Neuroglobin, cytoglobin, and transcriptional profiling of hypoxia-related genes in the rat cerebellum after prenatal chronic very mild carbon monoxide exposure (25 ppm).

The expression of neuroglobin (Ngb) and cytoglobin (Cygb), two recently discovered globins with a potential neuroprotective activity against hypoxia and oxidative stress, was investigated in the cerebellum of young rats (postnatal day 20) after being exposed to chronic mild carbon monoxide (CO) at 25 ppm during prenatal (group A), prenatal and postnatal (group B), the postnatal period only (group C), and air (group D). The expression of genes associated with hypoxia signaling pathways was also investigated in the rat cerebella by real-time RT-PCR after CO exposure. Ngb and Cygb mRNAs did not change in any CO-exposed group.
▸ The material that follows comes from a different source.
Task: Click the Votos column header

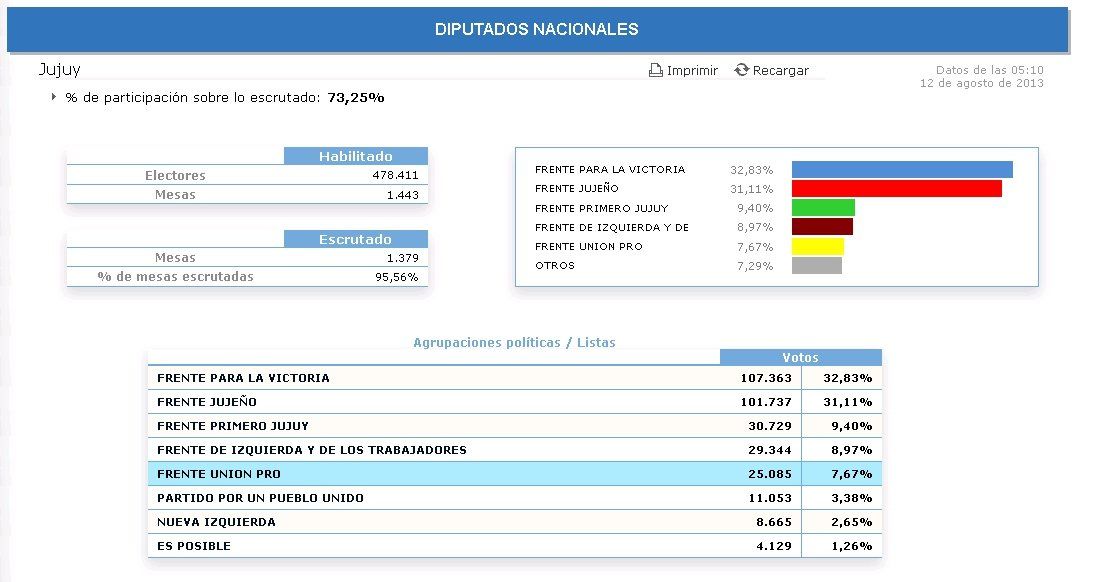Action: click(800, 357)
Quantitative immunohistochemistry showed no significant change in Ngb protein; however, there was a significant increase of Cygb protein in rats from groups A, B, and C when compared with group D. In group B, genes related to the generation of reactive oxygen species (Nos2) and lipid metabolism (Apat2) were upregulated. In contrast, no changes were found in the expression of 8 genes typically upregulated by hypoxic conditions (Angptl4, Arnt2, Casp1, Crebbp, Hif1a, Hif3a, Mt3, or Vegfa) in any CO-exposed group, suggesting that hypoxia-related gene expression is not altered by this mild CO exposure. Cygb but not Ngb may protect cerebellar cells from the chronic presence of CO exposure during prenatal and postnatal development.